Cut fuel duty by 20p: calculation note

Assumptions behind the Cut fuel duty by 20p scenario. Implementation detail is incomplete, so uncertainty is explicit.

View main policy page: Cut fuel duty by 20p

Central fiscal result

+£9.5bn - Net fiscal impact in 2027-28

Low case: +£7.0bn. High case: +£12.5bn. Positive numbers are fiscal costs or borrowing pressure. Negative numbers are Exchequer savings or receipts.

Scenario and baseline

  • Fuel duty falls by 20p per litre for petrol and diesel.
  • The scenario follows Reform's 2024 Contract detail.
  • No offsetting road-user charge is included.
  • The policy is treated as permanent.

Affected population

  • Affected units are motorists, hauliers and fuel-buying businesses.
  • Higher-mileage households receive larger cash gains.
  • Non-drivers receive no direct benefit.
  • Fuel retailers and hauliers face pass-through decisions.

Gross impact

  • 20p is a large share of current per-litre duty.
  • HMRC ready-reckoners scale petrol and diesel effects separately.
  • Central cost is £9.5bn including VAT effects.
  • Higher consumption partly offsets lost duty.

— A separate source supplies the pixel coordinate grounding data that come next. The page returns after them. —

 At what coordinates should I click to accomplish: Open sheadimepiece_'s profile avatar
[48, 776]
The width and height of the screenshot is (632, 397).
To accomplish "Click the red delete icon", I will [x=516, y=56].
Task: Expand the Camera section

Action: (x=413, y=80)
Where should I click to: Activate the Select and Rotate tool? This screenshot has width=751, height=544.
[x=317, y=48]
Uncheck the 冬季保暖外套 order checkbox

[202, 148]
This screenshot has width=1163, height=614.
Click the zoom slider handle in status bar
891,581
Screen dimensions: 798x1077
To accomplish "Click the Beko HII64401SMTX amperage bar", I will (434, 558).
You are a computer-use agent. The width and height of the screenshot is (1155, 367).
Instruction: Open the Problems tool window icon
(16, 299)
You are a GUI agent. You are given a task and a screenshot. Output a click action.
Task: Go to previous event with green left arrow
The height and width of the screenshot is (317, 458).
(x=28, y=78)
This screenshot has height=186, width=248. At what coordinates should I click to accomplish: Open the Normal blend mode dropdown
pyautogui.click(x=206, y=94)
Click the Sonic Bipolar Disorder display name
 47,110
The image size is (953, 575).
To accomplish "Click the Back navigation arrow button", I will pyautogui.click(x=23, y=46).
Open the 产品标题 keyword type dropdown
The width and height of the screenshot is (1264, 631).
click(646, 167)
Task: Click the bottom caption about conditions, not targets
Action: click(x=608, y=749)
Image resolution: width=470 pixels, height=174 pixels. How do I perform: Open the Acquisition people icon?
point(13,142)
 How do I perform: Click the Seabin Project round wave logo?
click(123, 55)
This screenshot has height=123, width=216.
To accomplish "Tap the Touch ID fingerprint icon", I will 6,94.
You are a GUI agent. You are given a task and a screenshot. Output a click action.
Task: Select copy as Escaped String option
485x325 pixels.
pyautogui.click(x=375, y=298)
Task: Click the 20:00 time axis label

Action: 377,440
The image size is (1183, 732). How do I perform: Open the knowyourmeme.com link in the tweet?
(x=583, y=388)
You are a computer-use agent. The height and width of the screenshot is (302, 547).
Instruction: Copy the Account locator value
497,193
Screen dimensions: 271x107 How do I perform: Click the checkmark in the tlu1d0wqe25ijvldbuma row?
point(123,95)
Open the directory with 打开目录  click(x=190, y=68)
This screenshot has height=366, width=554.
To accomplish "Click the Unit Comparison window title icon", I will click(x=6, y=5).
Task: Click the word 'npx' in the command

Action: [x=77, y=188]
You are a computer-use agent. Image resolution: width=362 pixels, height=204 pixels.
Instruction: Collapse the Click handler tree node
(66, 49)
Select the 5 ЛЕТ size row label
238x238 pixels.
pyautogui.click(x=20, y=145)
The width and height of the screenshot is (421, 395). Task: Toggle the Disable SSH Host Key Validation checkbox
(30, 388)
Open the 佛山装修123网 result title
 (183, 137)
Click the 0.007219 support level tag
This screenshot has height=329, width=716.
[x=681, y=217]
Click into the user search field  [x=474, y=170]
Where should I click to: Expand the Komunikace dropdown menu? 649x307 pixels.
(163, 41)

Fiscal build-up, central case

  • Fuel duty receipts lost: +£8.8bn
  • VAT receipts lost: +£0.9bn
  • Extra fuel-use offset: -£0.3bn
  • Administration: +£0.1bn

Central net impact: +£9.5bn in 2027-28.

Behaviour and pass-through

  • Low case assumes higher fuel use and stronger activity offset some loss.
  • Central case assumes substantial pass-through into pump prices.
  • High case assumes weaker offset and lower VAT receipts.
  • Environmental damage cost is not fiscal-scored.

Phasing

  • 2026-27: +£2.5bn. Preparation or partial implementation.
  • 2027-28: +£9.5bn. Main scenario year.
  • 2028-29: +£9.8bn. Behaviour and pass-through develop.
  • 2029-30: +£10.2bn. Steady-state uncertainty persists.

Main source groups

  • Ofgem, "Energy price cap explained" (2026): The April-June 2026 cap is £1,641 for a typical dual-fuel direct-debit household; scale check for energy-bill relief.
  • Reform UK, "Our Contract with You" (2024): Reform pledges cheaper energy by scrapping net-zero policies, levies and taxes; defines policy direction but not details.
  • HM Revenue and Customs, "Direct effects of illustrative tax changes" (2026): Used to support the baseline, affected-population sizing or behavioural assumptions in the illustrative scenario.
  • Davis and Kilian, "Estimating the Effect of a Gasoline Tax on Carbon Emissions" (Journal of Applied Econometrics, 2011): A gasoline-tax increase was estimated to reduce vehicle carbon emissions, though not enough alone to meet climate targets; supports the direction that fuel-duty cuts increase driving and emissions.
  • Andersson, "Carbon Taxes and CO2 Emissions: Sweden as a Case Study" (American Economic Journal: Economic Policy, 2019): Sweden’s carbon tax reduced transport emissions relative to a comparable synthetic-control group; relevant to the emissions and fuel-use risk of cheaper motoring.
  • Reform UK, "Our Policies" (2026): Reform pledges cheaper energy by scrapping net-zero policies, levies and taxes; defines policy direction but not details.